Ein starkes Buch ist eine Sache – fast noch wichtiger ist jedoch dessen adäquate Umsetzung. Und da hat Nalluri ganze Arbeit geleistet. Mit viel Gespür trifft er den Charakter und die gedeckte Farbigkeit erfolgreicher Dickens-Verfilmungen. Das Zeitkolorit wird vorzüglich eingefangen, die Figuren sind liebevoll gezeichnet und bis in die Nebenrollen stimmig besetzt. Das trifft vor allem auf Christopher Plummer in der Rolle des zu läuternden Widerlings Scrooge und natürlich auf den Hauptdarsteller zu: Dan Stevens gelingt es, Dickens’ innere Kämpfe mit seiner Geschichte und mit den Dämonen seiner eigenen Vergangenheit nachfühlbar zu machen. Und dass das Ende durch und durch versöhnlich ist, nimmt man einem Film wie diesem ganz bestimmt nicht krumm: Immerhin ist ja bald Weihnachten. Da darf’s schon etwas mehr Zuckerguss sein.

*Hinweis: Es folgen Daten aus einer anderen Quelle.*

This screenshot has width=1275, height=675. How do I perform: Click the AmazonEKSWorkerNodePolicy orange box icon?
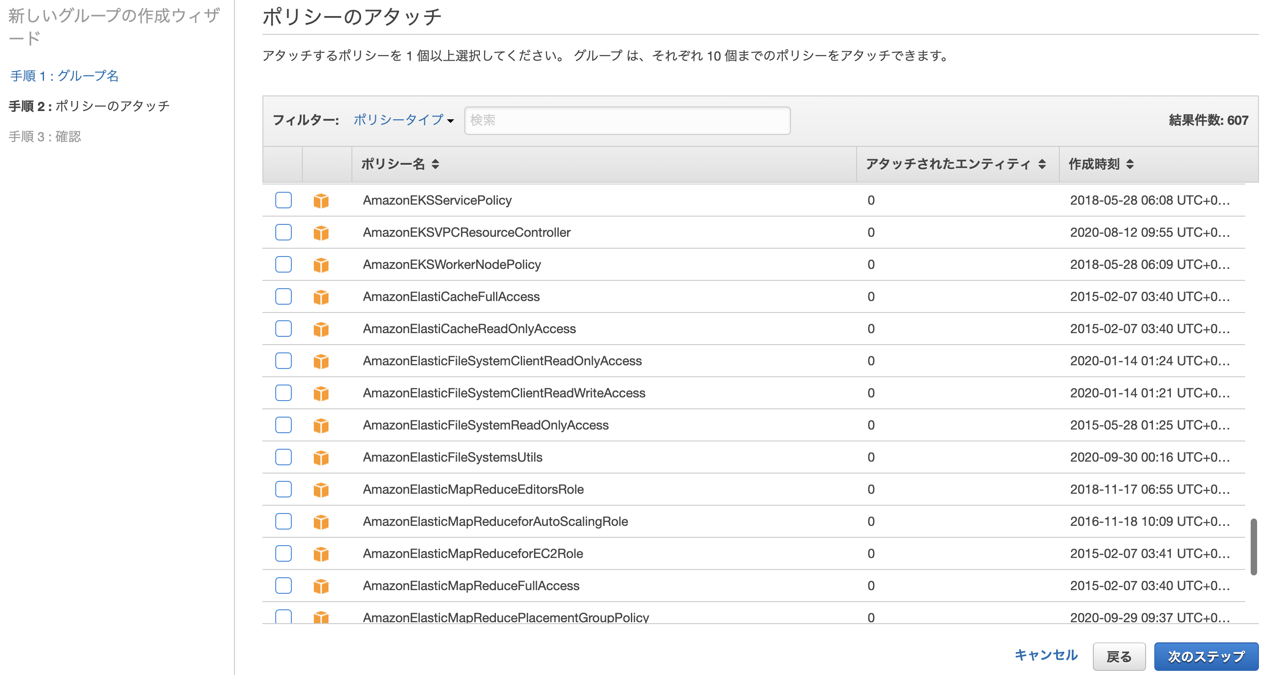pyautogui.click(x=321, y=265)
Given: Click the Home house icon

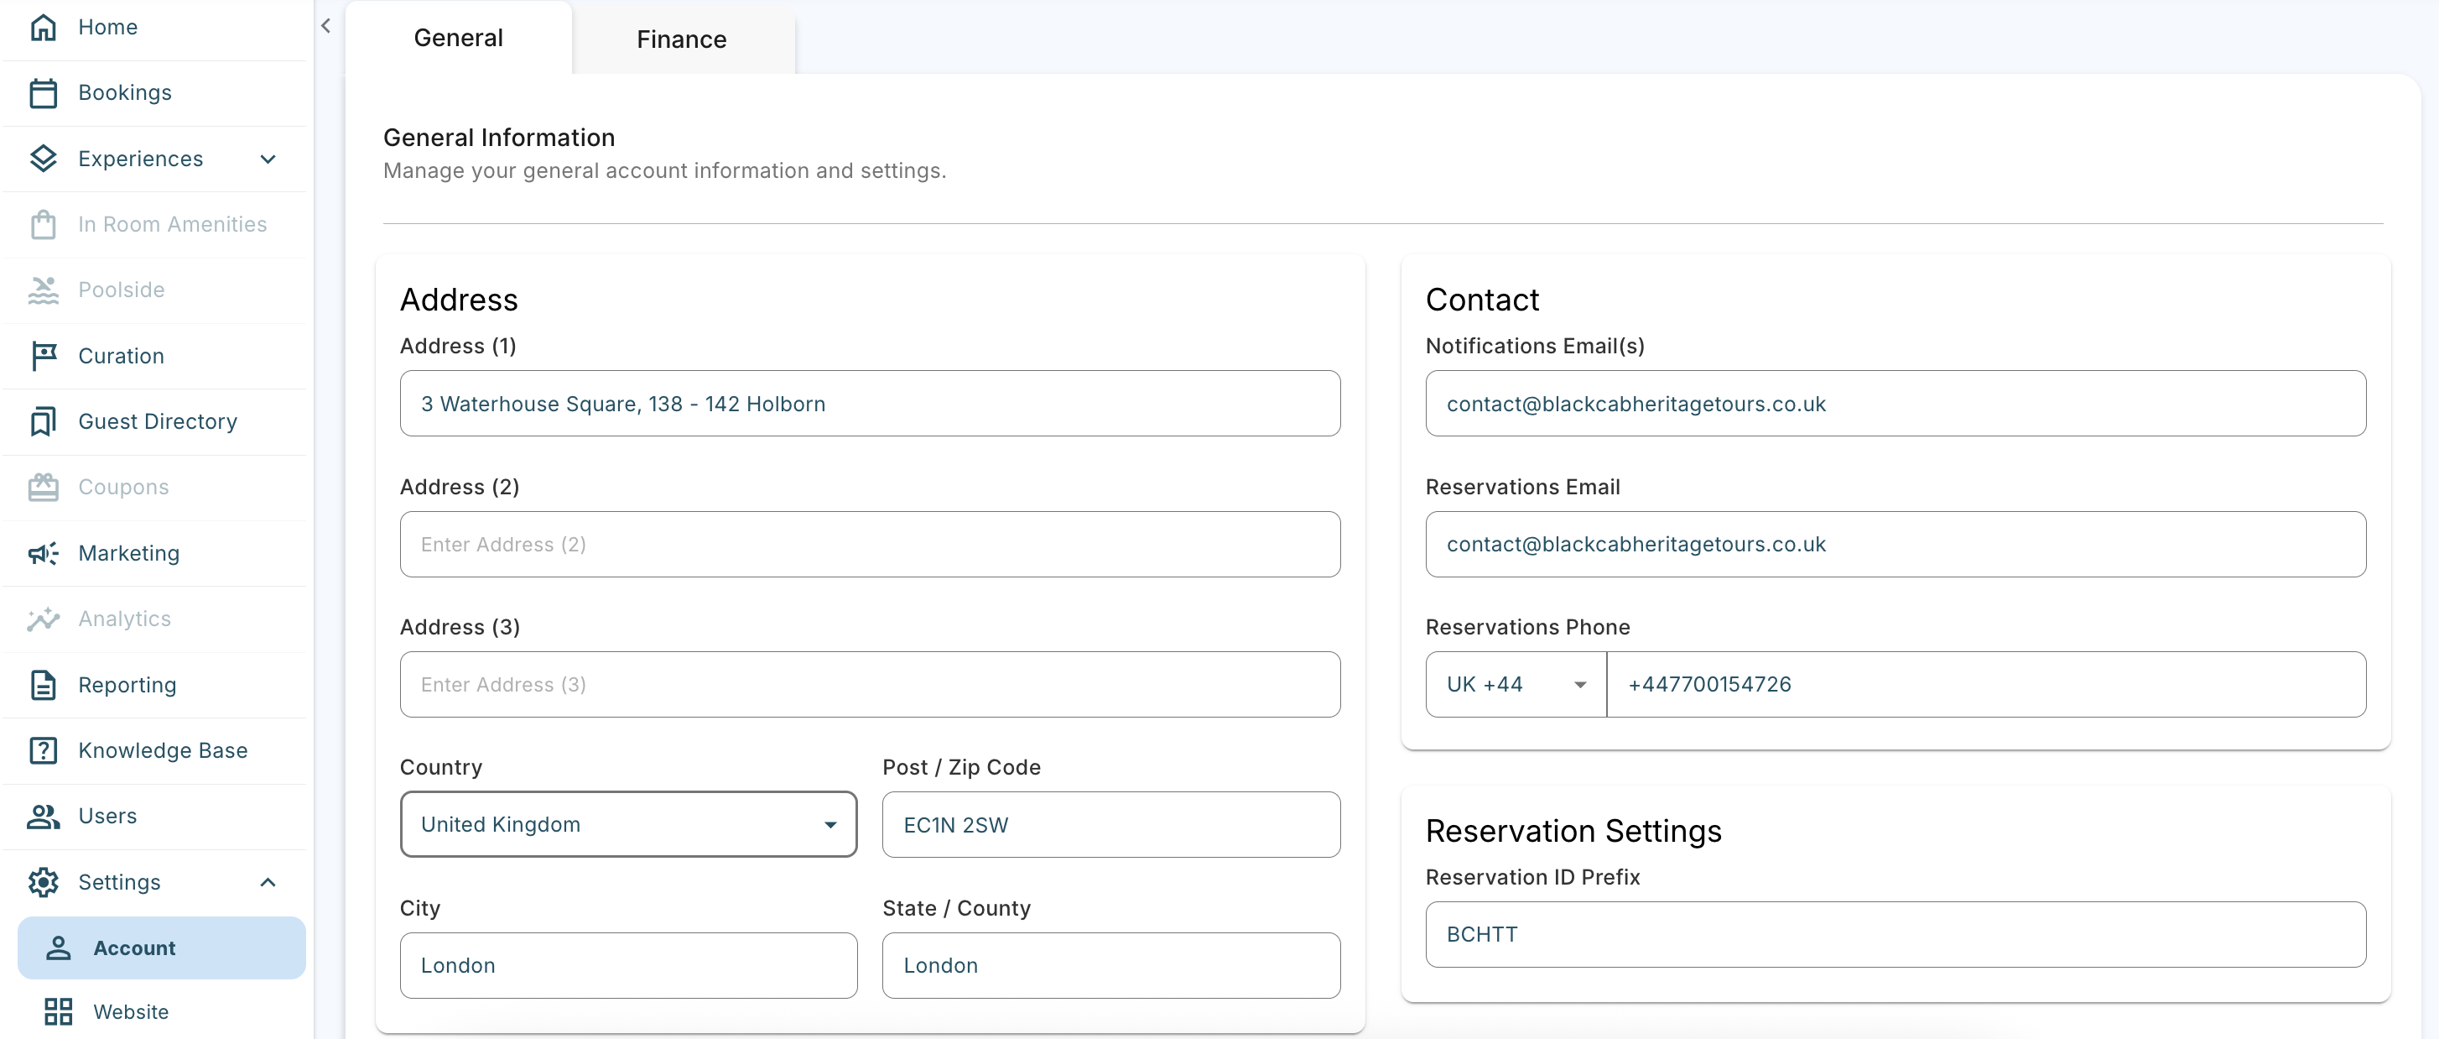Looking at the screenshot, I should [44, 27].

Pünktlich zum frohen Fest erzählt Bharat Nalluris aufwendiges Biopic die Geschichte eines Weihnachts-Klassikers und seines Schöpfers. Dieser Film ist eine feine Einstimmung auf die Weihnachtszeit und macht Lust, noch etwas tiefer in Dickens’ literarisches Universum einzutauchen.